L'Estrange v F Graucob Ltd [1934] 2 KB 394 is a leading English contract law case on the incorporation of terms into a contract by signature. There are exceptions to the rule that a person is bound by his or her signature, including fraud, misrepresentation and non est factum.

Lord Denning, as a young barrister, represented the company in this action, but later - for instance, speaking in Parliament in 1977 - made clear that he regarded the decision as wrong.[1]


Miss Harriet Mary L'Estrange had a cafe in Great Ormes Road, Llandudno.

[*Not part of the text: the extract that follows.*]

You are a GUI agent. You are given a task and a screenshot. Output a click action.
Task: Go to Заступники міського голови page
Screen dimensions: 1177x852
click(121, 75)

Two travelling salesmen, Mr Page and Mr Berse, representing Mr Graucob's slot machine business in City Road, London, came to visit her. She was persuaded to purchase a cigarette machine and signed a document entitled 'Sales Agreement', stating:

"Please forward me as soon as possible: One Six Column Junior Ilam Automatic Machine... which I agree to purchase from you on the terms stated below...."

Further along, in small print, an exclusion clause was stated:

"This agreement contains all the terms and conditions under which I agree to purchase the machine specified above, and any express or implied condition, statement, or warranty, statutory or otherwise not stated herein is hereby excluded.) H. M. L'Estrange."

She did not read the document. She was supposed to pay for the machine in instalments. But after machine was delivered it got jammed and did not work, despite mechanics coming to fix it. Miss L'Estrange thus refused to continue paying her installments and brought an action in the Carnarvonshire County Court at Llandudno for the sums already paid, arguing the machine was not fit for purpose. Mr Graucob contended that any warranties for fitness were expressly excluded by the contractual agreement she signed.


County Court[edit]

The judge held, following the Lord Herschell LC in Richardson, Spence & Co v Rowntree,[2] that Mr Graucob was not entitled to rely on the exclusion clause. Lord Herschell had asked three questions: (1) Did the plaintiff know that there was writing or printing on the document? (2) Did she know that the writing or printing contained conditions relating to the terms of the contract? (3) Did the defendants do what was reasonably sufficient to give the plaintiff notice of the conditions? The judge held that question (3) was not satisfied.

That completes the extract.